This article appears in the September/October 2015 issue, available on newsstands September 8.
Videos by American Songwriter
It’s ten in the morning on a beautiful summer day and Rayland Baxter is on the phone, hauling ass across Music City. His voice is buoyant, his reactions excitable as we discuss whether his Volvo came with the stereotypical copy of Europe ‘72 in the glovebox — “Nah, there’s a hole in the glove box” — and it is pretty clear that Nashville has yet to wear the edges off his persona in the name of “press training.” Baxter, it seems, does not have a filter. Or, not much of one in any case.
It is only six weeks until his sophomore album Imaginary Man hits stores and the dude is stoked. Eleven songs of deep grooves and cosmic storytelling, Imaginary Man finds Baxter stretching himself and his band beyond the softly strummed intimacy of his debut into a wider world of beauty and awe. It is an ambitious undertaking, where melodies spiral outward like musical fractals and rhythms lay back on a galactic-scale La-Z-Boy, carrying the listener on a cloud of purple smoke to places that may or may not exist.
“A producer is an amazing thing,” Baxter says. “Adam [Landry] and Eric [Masse] got me out of my comfort zone of the quieter finger-picking songwriter vibe. They were like ‘fuckin’ bang that guitar. Get up on that microphone and let’s take these songs out of singer-songwriter world and do what you want to do. Make your own sound. Have a band. Play at festivals. Rock the fuck out.’”
And rock out they do. If collaboration is the unsung skill that differentiates between a good musician and great musician then Baxter is on track to be one of the best. Spearheaded by keyboardist and “local wizard” Mr. Jimmy Rowland, with vocal contributions from Rhianna co-conspirator Mikky Ekko and Delta Spirit’s Matt Vazquez, not to mention a guest appearance by Baxter’s father and pedal steel legend Bucky Baxter, the band is remarkably fluid.
They float along the crest and troughs of Baxter’s psychic wavelength, making a splash when the moment calls for it but every sound made is in service to the song. On tracks like “Freakin’ Me Out” (chorus “I’m losing my mind/ And it’s freaking’ me out”) and the album opening “Mr. Rodriguez” the group — producers, musicians, singers — operate like one symbiotic organism, achieving sentience and teleporting out of the primordial ooze. This is a beast that inhales ideas and exhales grooves in the most organic manner, a beast ready to be unleashed on the larger world.
“So the album, it’s all sort of controlled and contained, but the live shows, they are beasts, man,” Baxter continues. “I get to do some guitar jamming and there’s some really cool differences in the album tracks and the way they come together live.

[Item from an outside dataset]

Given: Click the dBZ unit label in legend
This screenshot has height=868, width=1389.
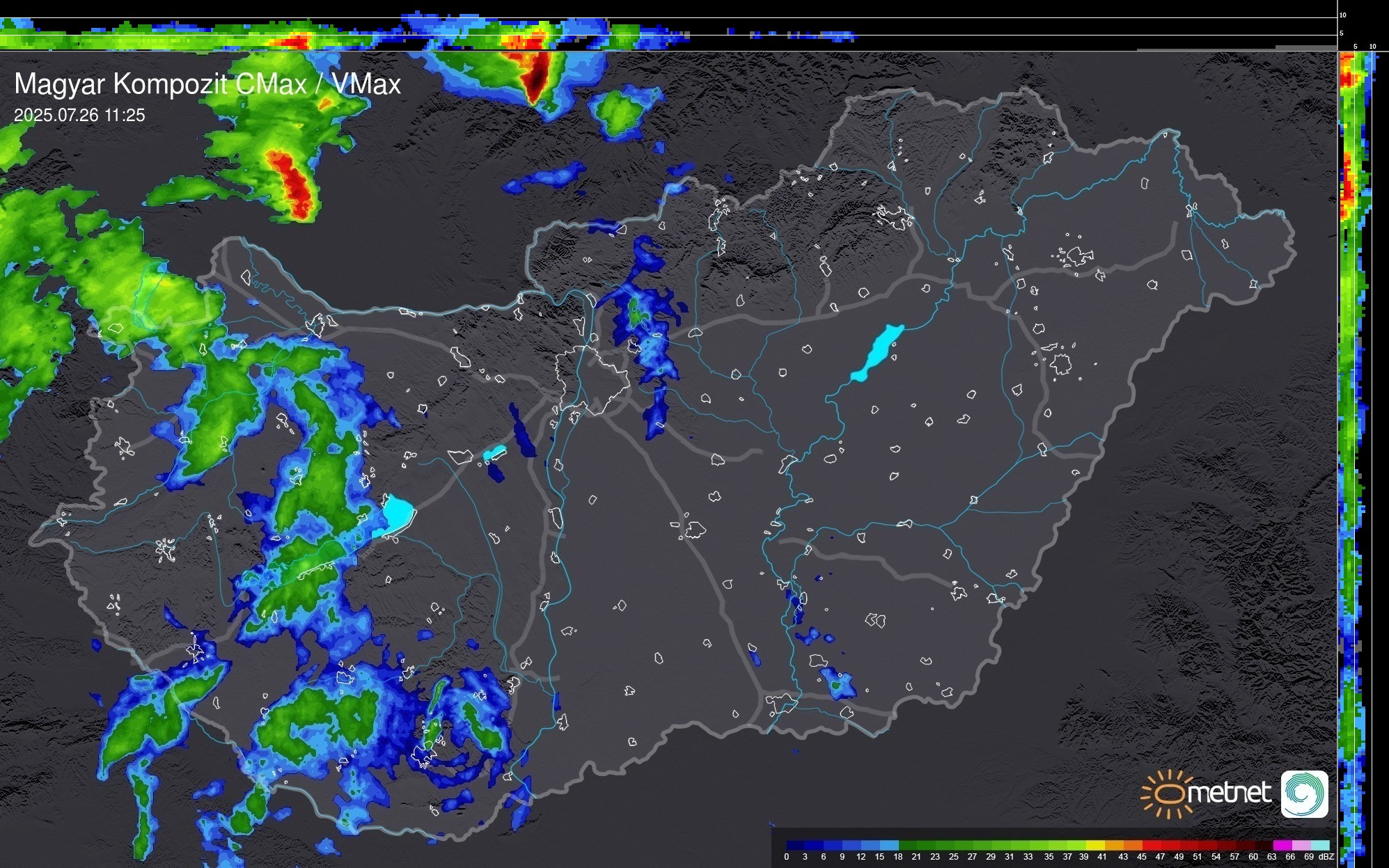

“I love the Grateful Dead, man. I started off in college just noodling to the Grateful Dead then I go into this sappy — well, not sappy — but quieter singer-songwriter thing and it got lame to me and I was un-entertained … [Now] the door is really wide open and on any song we can just go for it. Sometimes we go for it on every song because we’re selfish and we want to jam.”
But the jams aren’t as selfish as Baxter would like you to believe. For the open-minded listener — for the listener that wants more than just a carbon copy of an album cut when they shell out their hard-earned clams to see a show — Baxter and crew deliver the goods. Baxter has always been an enchanting solo performer but takes on an almost shamanistic quality when the songs expand. He is exactly the sort of wild man you want leading a rock and roll adventure.
“I just ran a red light. Whoops!” Baxter says casually. “What else? I just want to freak out. I’m a spazzoid person and there’s something not right about me being a solo performer and controlling all that. I just want to spazz out. Now I’ve got guitar pedals, I’ve got screaming guitar and I love it. It is fucking awesome.”